宿泊可能なバウハウス施設と言うとデッサウの校舎が有名だが、あちらは再建されたに近い建物。一方、こちらはその用途を様々に転用されながらも建物はオリジナルのまま残されていて、調度品もバウハウスの工房でつくられたものだ。
● ハウス・デス・フォルケス(Haus des Volkes)とは
● ハウス・デス・フォルケスの為に、若きバウハウスの建築家がグロピウスより派遣される
● 宿泊可能なバウハウス施設 ハウス・デス・フォルケス
● ハウス・デス・フォルケスとと縁が深い若者にもてなされる
● ハウス・デス・フォルケスの生い立ち
● ハウス・デス・フォルケス(Haus des Volkes)とは
ハウス・デス・フォルケスとは「国民の家」を意味する。
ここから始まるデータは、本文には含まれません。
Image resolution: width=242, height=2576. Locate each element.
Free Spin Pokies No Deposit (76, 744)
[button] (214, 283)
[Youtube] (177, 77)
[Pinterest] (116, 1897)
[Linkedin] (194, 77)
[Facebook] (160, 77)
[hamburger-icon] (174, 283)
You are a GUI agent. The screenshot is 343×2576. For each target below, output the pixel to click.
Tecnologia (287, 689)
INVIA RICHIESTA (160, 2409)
テューリンゲン地方の実業家フランツ・イッティン(Franz Itting)が従業員のレクリエーション施設として1927年にプロプストツェラ(Probstzella)の地に建てた。彼はこの地方の名士であり、電力会社を設立し地域の100以上の町に電力を供給して財を成した人物。そして、 ハウス・デス・フォルケス には、彼が得た収益を従業員や地元地域に還元する目的があった。
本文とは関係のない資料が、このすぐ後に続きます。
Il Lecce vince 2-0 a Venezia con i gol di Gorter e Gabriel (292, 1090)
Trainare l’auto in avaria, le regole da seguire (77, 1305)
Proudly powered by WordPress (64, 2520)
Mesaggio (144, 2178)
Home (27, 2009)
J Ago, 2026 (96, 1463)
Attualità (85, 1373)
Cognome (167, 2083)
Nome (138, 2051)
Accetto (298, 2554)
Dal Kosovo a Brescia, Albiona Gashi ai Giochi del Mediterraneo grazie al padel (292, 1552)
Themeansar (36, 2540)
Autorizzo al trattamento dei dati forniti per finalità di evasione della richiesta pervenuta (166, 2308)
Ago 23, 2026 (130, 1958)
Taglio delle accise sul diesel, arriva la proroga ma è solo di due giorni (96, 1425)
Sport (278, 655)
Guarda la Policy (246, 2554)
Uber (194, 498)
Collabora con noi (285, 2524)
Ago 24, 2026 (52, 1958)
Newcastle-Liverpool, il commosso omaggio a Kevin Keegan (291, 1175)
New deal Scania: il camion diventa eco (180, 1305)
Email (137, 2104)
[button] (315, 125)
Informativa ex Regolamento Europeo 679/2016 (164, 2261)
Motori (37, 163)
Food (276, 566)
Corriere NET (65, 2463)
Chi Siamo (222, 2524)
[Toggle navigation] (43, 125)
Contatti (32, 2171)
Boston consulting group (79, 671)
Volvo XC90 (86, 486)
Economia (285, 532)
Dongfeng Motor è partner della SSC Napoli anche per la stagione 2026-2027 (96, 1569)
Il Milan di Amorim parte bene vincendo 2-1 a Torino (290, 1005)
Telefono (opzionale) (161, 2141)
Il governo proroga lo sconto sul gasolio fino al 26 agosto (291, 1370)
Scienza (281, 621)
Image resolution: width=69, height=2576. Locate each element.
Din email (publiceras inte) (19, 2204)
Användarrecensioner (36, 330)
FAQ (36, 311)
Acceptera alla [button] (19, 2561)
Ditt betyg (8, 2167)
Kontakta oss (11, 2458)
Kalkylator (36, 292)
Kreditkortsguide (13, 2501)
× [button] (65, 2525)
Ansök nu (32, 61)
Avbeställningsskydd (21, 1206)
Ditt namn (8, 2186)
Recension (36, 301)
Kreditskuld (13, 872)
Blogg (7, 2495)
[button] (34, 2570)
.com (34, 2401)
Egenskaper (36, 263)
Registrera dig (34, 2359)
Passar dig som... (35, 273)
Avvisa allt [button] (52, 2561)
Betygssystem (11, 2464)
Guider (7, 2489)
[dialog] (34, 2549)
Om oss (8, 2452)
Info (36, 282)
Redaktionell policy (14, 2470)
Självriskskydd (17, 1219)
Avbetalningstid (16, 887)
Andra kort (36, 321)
イッティンの考える福利厚生施策は先進的だった。彼の電力会社の従業員は当時にして週40時間労働、その就労後の楽しみの為に福利厚生施設まで用意した。福利厚生施設と言っても、その規模が凄い。映画館、劇場、ダンスホール、ボーリング場、クラブルーム、図書室、スパ、サウナを備え、コンサートまで主催した。
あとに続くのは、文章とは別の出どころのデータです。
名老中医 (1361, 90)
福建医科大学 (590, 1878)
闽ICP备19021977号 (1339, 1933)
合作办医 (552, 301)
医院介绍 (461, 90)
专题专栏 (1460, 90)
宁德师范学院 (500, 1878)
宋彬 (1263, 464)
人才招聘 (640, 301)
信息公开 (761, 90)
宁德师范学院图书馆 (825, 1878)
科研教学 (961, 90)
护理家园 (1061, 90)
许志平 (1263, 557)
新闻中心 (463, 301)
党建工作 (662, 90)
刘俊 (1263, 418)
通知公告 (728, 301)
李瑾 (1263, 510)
フランツ・イッティンは産業家でありながら社会主義者だったようで、彼の会社は賃金も高く、不景気の時には多少の利益を犠牲にしても雇用を守り、創出までした。しかし、その思想性故にナチス政権時代はブーヘンヴァルト強制収容所に投獄されてしまう。
戦後、このテューリンゲン地方は東ドイツ側に属し、ソ連の支配下にあったから、またしてもイッティンの苦難は続く。今度はソ連から資本家と見なされて、再び投獄されてしまうのだ。幸運にも、投獄の後の裁判で無罪を勝ち取り、釈放された。そして、すかさず彼は西側に亡命した。案の定、勝ち取った無罪判決は翻されてしまい、その後、東ドイツに戻ることは叶わなかった。
良心の実業家フランツ・イッティンが2度にわたって国家による翻弄された苦難の人生はローマン・グラフ(Roman Grafe)というドイツ人ジャーナリストによって書籍、映画となって後世に伝えられている。